*** Opening of DATASET RECORDS ***
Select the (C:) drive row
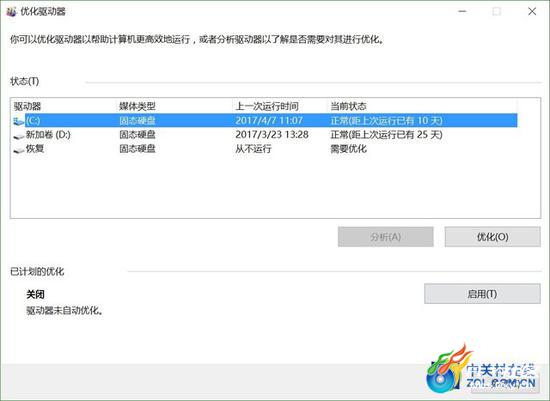 (x=265, y=121)
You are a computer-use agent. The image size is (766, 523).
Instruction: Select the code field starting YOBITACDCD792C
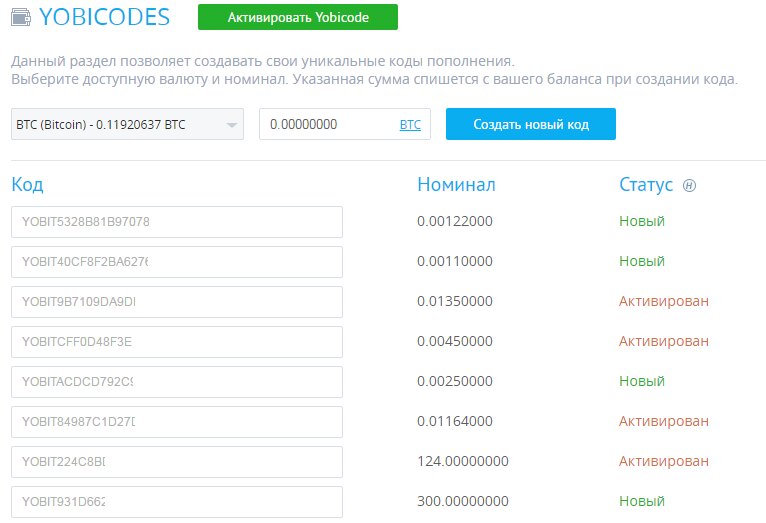[x=177, y=382]
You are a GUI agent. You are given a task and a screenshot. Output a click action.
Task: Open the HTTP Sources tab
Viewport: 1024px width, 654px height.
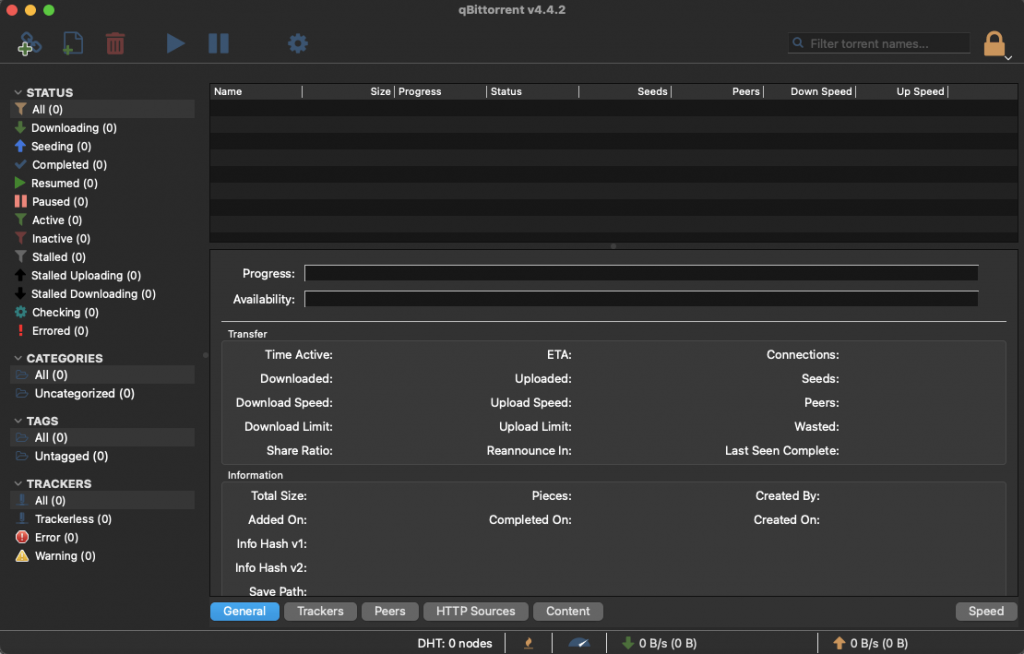coord(475,611)
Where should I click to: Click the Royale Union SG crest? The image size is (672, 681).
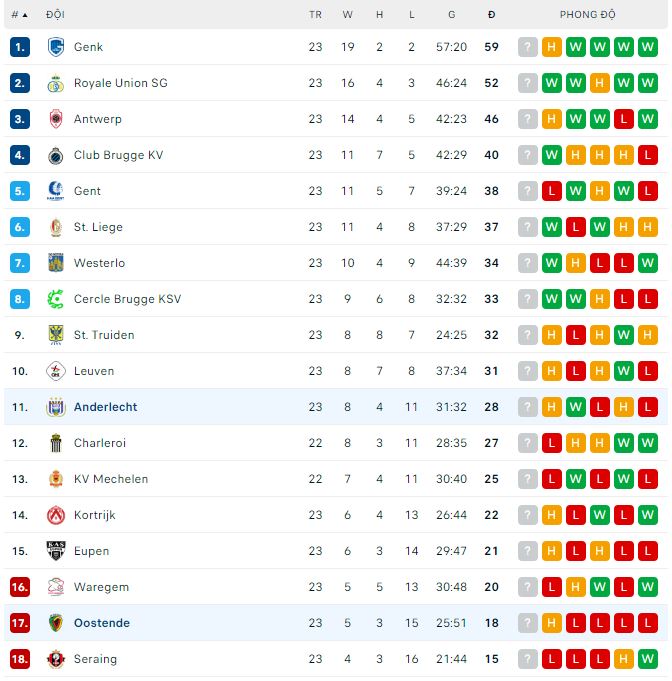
*** Close of DATASET RECORDS ***
» **WHAT THE TASK ASKS**
Please return every line in the data that includes the string "click".

» **RESULT OF THIS TASK**
You are a GUI agent. You are given a task and a screenshot. Output a click action.
Where should I click to: Click the Royale Union SG crest? The image size is (672, 681).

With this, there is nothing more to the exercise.